Un maire pourra ainsi solliciter les chercheurs pour savoir si les débordements éventuels du réseau liés à un orage pourraient remettre en question le maintien de la baignade.
« Notre réseau pourra coordonner le suivi épidémiologique et faire remonter les informations. Mais nous n'avons pas vocation à prendre des décisions politiques pour fermer les plages par exemple », rappelle Sébastien Wurtzer.
Sensible à l'approche de la saison estivale, la question de la présence du virus SARS-CoV-2 dans l'eau de baignade a également intéressé l'Institut français de recherche pour l'exploitation de la mer (Ifremer). Mi-avril, l'Ifremer a réalisé une campagne de prélèvements, notamment d'échantillons d'eau de mer et de coquillages, afin de vérifier si des traces de ce virus, pouvaient y être détectées.
« Les sites de prélèvement ont été sélectionnés selon leur exposition aux sources de contamination fécale d'origine humaine : trois sites sur la côte normande, huit sur les côtes bretonnes, huit sur la façade atlantique, et trois sur la façade méditerranéenne », précise l'Ifremer.

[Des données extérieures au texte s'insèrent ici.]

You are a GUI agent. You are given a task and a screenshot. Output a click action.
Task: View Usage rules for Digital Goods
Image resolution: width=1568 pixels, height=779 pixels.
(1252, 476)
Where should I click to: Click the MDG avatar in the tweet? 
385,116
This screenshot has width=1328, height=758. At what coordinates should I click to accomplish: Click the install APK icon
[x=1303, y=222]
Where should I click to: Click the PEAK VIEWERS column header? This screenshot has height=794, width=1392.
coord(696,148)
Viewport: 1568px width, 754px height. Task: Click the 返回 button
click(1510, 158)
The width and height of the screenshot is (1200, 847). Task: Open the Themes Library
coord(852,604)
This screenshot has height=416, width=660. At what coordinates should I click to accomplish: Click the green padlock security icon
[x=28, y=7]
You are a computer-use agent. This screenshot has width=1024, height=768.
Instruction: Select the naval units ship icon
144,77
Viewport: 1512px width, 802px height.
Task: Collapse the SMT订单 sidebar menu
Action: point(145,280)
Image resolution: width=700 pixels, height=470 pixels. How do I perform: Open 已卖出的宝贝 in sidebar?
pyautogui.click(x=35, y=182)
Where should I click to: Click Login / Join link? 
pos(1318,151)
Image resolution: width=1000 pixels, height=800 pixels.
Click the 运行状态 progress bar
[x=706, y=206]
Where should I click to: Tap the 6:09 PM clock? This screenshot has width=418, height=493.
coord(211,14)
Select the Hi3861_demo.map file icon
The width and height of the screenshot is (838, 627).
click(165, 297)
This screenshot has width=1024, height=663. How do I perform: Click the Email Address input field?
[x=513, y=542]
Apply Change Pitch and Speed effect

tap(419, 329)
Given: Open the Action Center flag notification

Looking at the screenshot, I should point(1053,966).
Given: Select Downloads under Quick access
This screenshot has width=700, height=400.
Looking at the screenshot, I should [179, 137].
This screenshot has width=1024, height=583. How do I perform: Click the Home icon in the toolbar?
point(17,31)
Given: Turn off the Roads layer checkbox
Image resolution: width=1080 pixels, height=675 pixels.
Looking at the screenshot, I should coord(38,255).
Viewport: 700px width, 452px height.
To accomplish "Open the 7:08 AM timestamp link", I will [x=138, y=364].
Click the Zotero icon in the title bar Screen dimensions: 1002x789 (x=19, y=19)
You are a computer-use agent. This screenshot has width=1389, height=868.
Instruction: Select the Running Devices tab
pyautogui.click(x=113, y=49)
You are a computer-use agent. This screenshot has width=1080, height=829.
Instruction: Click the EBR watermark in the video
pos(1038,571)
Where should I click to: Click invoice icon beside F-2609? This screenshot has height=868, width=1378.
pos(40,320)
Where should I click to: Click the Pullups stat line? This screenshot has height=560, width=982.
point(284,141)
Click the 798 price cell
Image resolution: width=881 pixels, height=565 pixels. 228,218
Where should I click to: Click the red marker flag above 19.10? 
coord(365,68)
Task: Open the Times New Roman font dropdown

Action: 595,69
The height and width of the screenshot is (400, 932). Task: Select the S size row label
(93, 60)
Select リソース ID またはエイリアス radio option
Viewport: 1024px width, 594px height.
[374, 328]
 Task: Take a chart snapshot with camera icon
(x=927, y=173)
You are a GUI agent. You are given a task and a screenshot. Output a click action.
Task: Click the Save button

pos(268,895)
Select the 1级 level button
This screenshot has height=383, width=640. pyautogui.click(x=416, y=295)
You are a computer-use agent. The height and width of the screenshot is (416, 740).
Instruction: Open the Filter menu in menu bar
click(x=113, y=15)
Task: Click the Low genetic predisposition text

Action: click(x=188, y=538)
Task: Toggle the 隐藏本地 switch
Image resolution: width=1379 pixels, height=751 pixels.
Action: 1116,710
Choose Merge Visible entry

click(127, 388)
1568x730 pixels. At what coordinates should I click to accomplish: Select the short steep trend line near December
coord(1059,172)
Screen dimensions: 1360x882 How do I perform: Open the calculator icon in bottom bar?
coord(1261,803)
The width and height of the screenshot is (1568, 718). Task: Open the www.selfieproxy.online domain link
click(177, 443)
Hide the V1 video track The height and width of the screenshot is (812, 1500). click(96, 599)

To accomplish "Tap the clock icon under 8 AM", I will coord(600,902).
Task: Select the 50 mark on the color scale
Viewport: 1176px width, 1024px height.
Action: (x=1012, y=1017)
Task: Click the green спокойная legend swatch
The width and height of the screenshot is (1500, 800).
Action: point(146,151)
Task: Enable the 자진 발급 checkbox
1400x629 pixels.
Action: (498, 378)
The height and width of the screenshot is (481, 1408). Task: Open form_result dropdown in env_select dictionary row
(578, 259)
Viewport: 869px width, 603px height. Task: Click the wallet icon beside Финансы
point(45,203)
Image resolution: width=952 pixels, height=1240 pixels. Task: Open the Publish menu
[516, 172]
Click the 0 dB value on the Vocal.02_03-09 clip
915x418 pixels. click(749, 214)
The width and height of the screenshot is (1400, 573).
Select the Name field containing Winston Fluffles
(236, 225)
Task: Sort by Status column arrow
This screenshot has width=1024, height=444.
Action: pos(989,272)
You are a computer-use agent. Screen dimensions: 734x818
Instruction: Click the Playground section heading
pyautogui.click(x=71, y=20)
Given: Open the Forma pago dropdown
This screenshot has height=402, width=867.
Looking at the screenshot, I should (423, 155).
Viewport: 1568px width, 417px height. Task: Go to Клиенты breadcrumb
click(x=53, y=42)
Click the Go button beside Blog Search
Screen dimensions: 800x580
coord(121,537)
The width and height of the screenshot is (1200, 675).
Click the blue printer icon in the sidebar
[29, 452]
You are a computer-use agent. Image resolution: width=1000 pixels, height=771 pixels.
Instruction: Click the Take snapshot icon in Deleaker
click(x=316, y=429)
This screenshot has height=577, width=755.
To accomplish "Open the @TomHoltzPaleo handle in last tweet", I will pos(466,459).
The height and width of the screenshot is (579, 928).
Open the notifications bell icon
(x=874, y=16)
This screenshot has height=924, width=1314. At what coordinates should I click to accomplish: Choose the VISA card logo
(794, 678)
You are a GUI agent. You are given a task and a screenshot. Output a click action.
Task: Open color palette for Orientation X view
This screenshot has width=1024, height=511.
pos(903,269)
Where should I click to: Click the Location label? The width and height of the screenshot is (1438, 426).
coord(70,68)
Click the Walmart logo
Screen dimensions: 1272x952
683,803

L'Institut a prélevé quatre échantillons d'un litre d'eau marine ainsi que deux échantillons de moules et 19 échantillons d'huîtres creuses.
Pour l'instant pas de traces de virus dans l'eau de mer ou les coquillages
Au final, ces premières analyses ne montrent pas de présence du virus SARS-CoV-2 ni dans les coquillages ni dans les échantillons d'eau de mer. « Prouver l'absence réelle du virus est un art difficile : nous n'avons pas prélevé d'échantillons dans toutes les zones littorales sensibles aux contaminations par des rejets humains ; d'autre part, sur les 7 à 9 grammes de tissus de coquillages prélevés, nous n'en analysons qu'une petite partie, modère Soizick Le Guyader, virologiste et responsable du laboratoire nantais qui a réalisé les analyses. Nous avons donc décidé de poursuivre nos prélèvements et nos analyses sur les mêmes sites tous les quinze jours pendant encore plusieurs mois, afin de suivre les éventuels effets d'une circulation potentiellement accrue du virus dans la population dans le contexte de la levée progressive des mesures de confinement ».
Une autre des questions que les scientifiques n'ont pas encore démontrées reste le caractère infectieux ou non de ce virus potentiellement retrouvé dans l'environnement, que ce soit des eaux usées ou de baignade. « Nous savons que le virus peut se répliquer sur des cellules intestinales mais chez les patients dont nous avons isolé des selles, pour l'instant, le virus n'a jamais pu être remis en culture, pointe Sébastien Wurtzer. Arriver à le remettre en culture voudrait dire qu'il est potentiellement infectieux. Ensuite se poserait la question du risque de contamination : la dose infectieuse, le mode d'exposition, etc. ».
Pour la question du suivi épidémiologique, les scientifiques du projet Obépine espèrent consolider leur réseau et le maintenir dans le temps. « Ce réseau de surveillance va bien au-delà du coronavirus : toute la difficulté et l'enjeu c'est d'arriver à le pérenniser. Nous pourrions avoir un suivi réel de manière élargie des maladies émergentes car nous pouvons retrouver des indicateurs dans les eaux usées », estime Sébastien Wurtzer.